By Graham J Baylis
There has been a great deal of interest in 3D TVs recently and the technology is really moving quickly. All the major manufacturers are developing their systems. They are available in a number of designs and sizes so there is bound to be one for you. However, this makes for a bewildering choice for the uninitiated and where to begin could seem quite confusing. There is a way of helping to simplify the types of 3D television and the first is the technology, do you want active or passive?
In order to understand the 2 types, you must first understand the technology. Active 3D requires that the viewer wears special 3D glasses. These special active shutter glasses work in conjunction with the television by alternatively allowing images to either the left or the right by blanking the opposite side.

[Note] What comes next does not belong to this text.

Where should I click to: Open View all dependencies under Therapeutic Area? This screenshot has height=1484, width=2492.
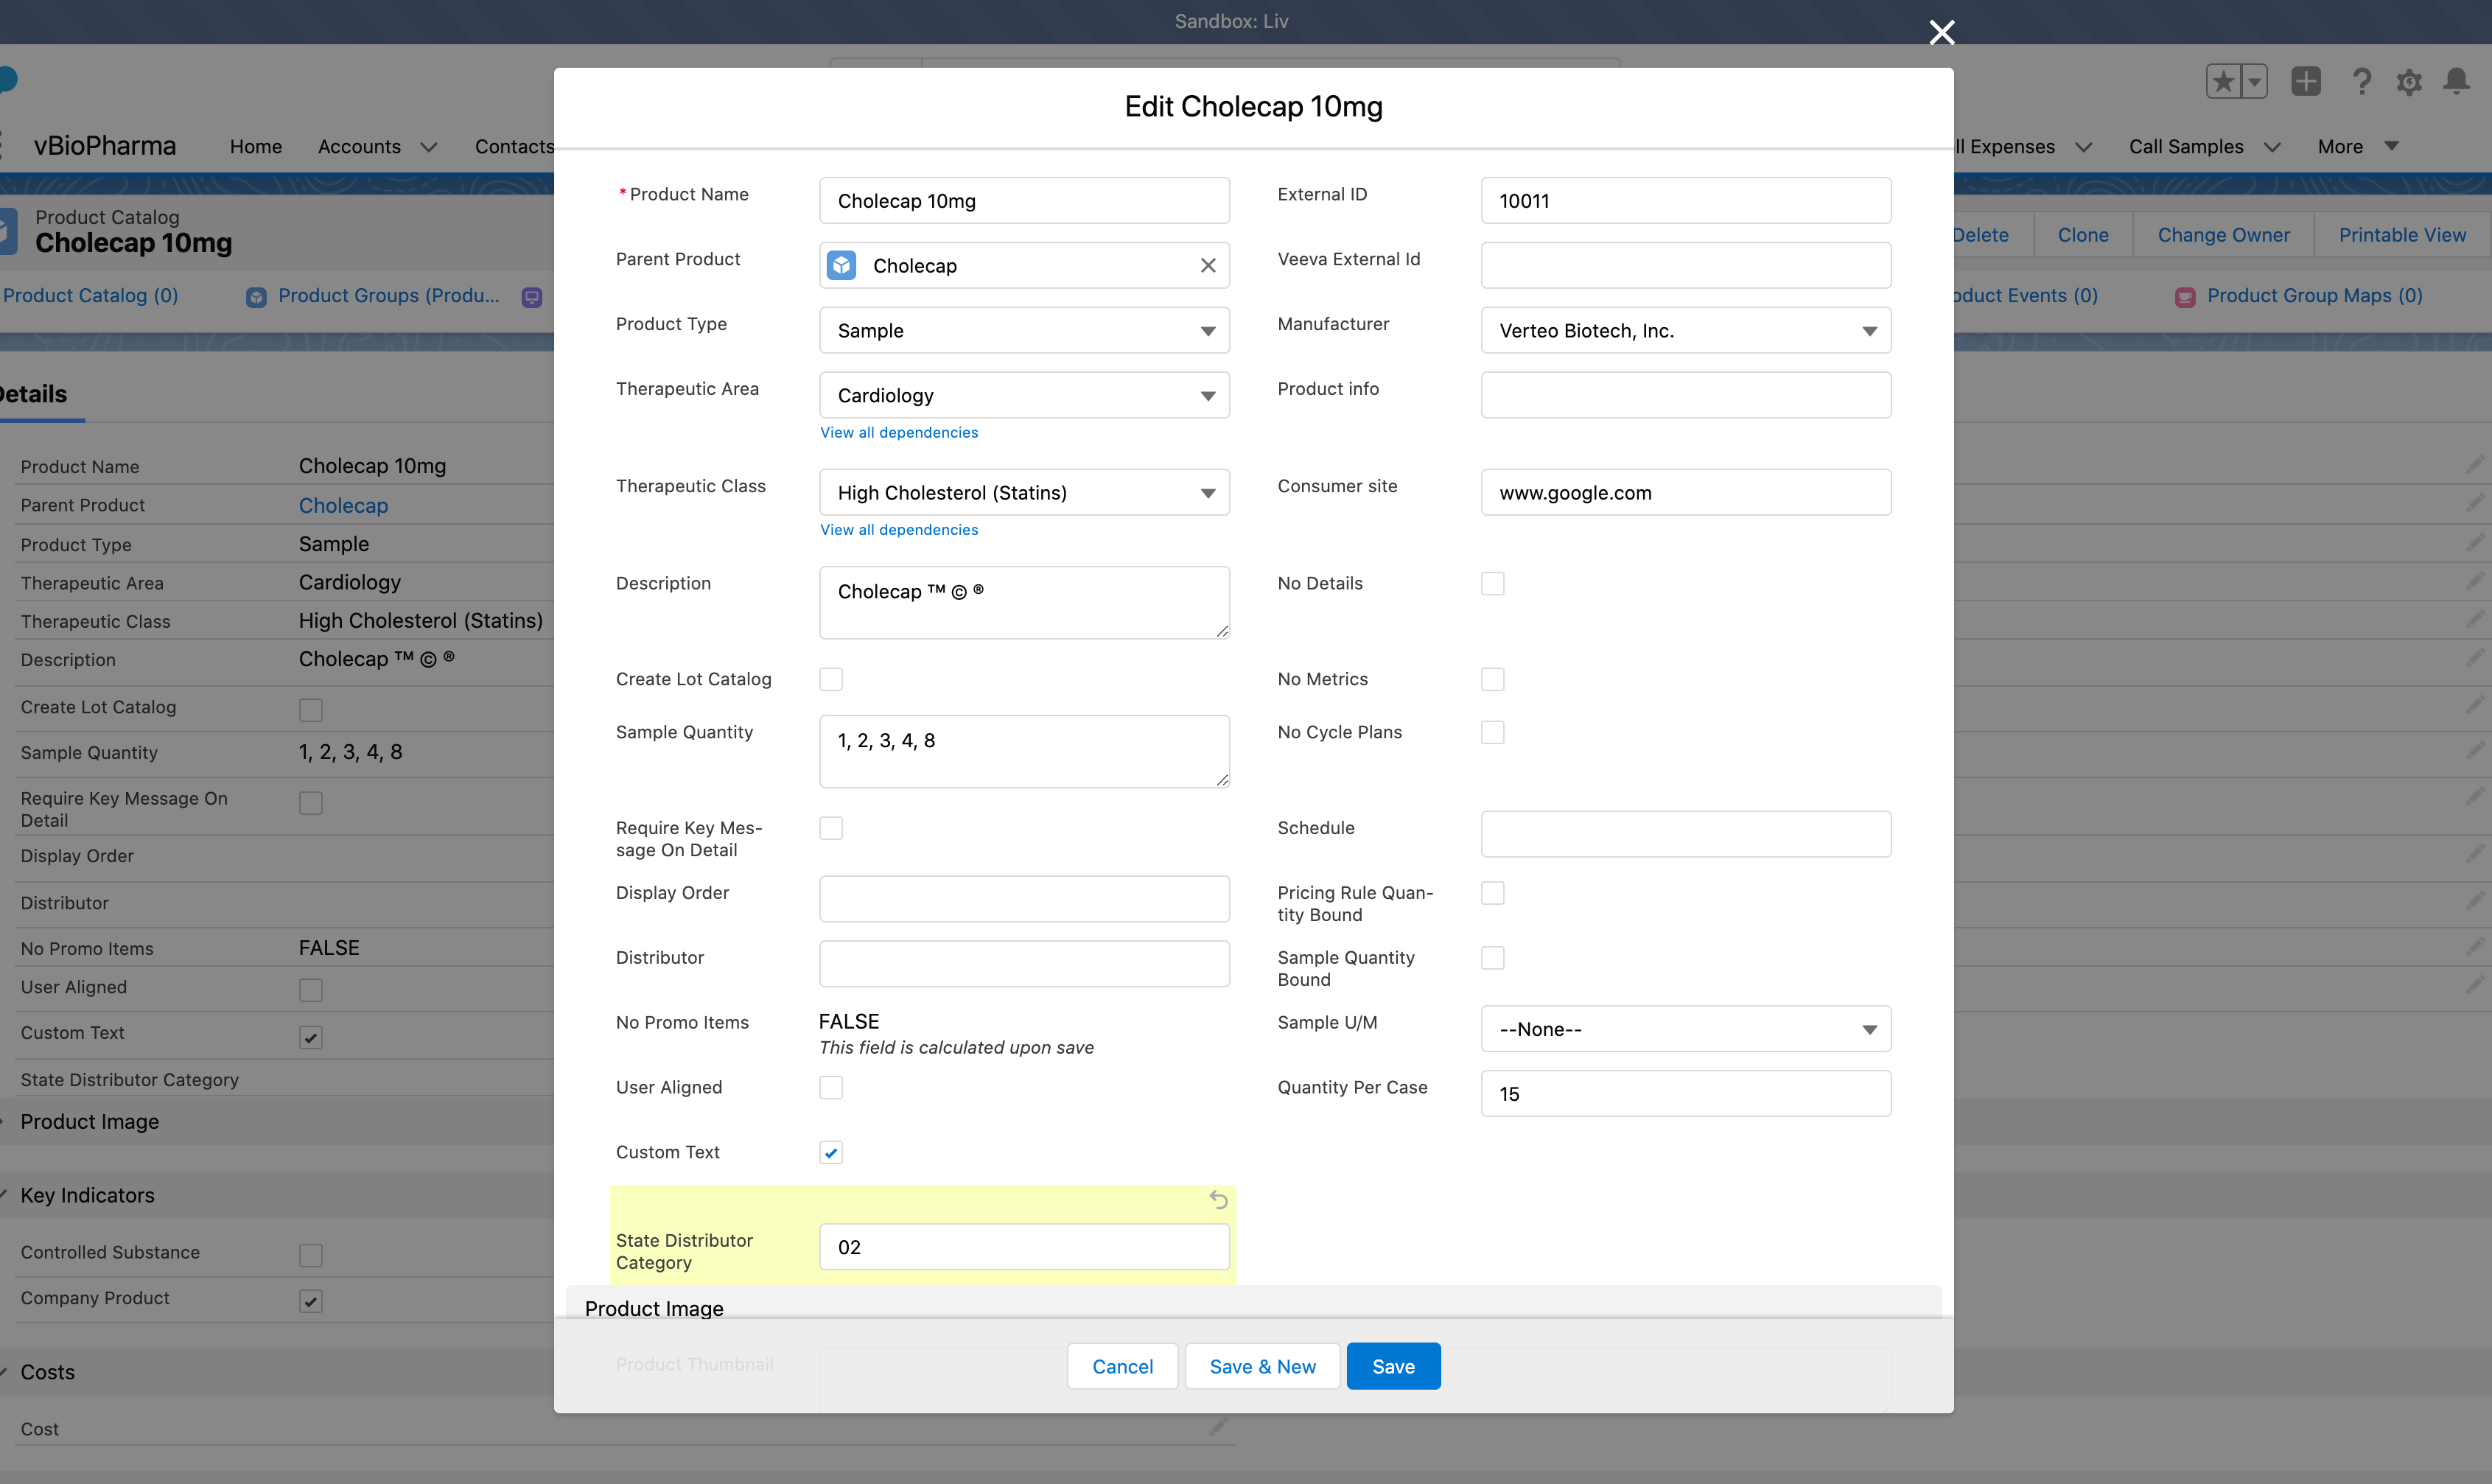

The passive type allows viewers to watch in 3D with less technical glasses. This technology works by combining the images presented to each eye to create a 3D picture by use of polarised lenses.
There are of course pros and cons to all things and this is no different. The active 3D glasses require batteries in order to work. They have shutters which have been built in so that they can alternate the frames to each eye at very high speeds without the viewer noticing. It is the speed of the shutters that create the 3D effect and these glasses are able to interact with the TV by transmitter. The best thing about this system, is that the viewer watches in full HD as well as 3D. The downside is that the glasses can be uncomfortable and they are expensive to buy. They can also occasionally, cause the wearer to feel nauseous or headachy but as the technology develops, this will hopefully become less of a problem.
The passive 3D glasses are much lighter, simpler and cheaper to buy. This system is known to reduce flicker and works by having 2 different lenses which have different polarization. There is also a polarized layer on the television. The downside is that there can be a loss of picture quality.
The next thing you need to look at is the display type of the TV. There are LED, plasma and LCD screens to choose from. You need to look at each display type as a 3D television and the one main difference between them is the refresh rate. Plasma screens have performed well here but LED and LCD screens have caught up as their technology has advanced. For most people the difference in picture quality is not apparent until the sets are seen side by side. There may not be much difference even then until you watch something like a fast moving sport.
Lastly, you should consider the display size. Where 3D TV is concerned, bigger is usually better. However, take into account the size of the room and your budget. An over large screen will not be nice to watch in a small room, so try and choose one that befits the room it will be situated in. As a general rule, the ideal distance to be seated from the screen is approximately three or four times the height of the television.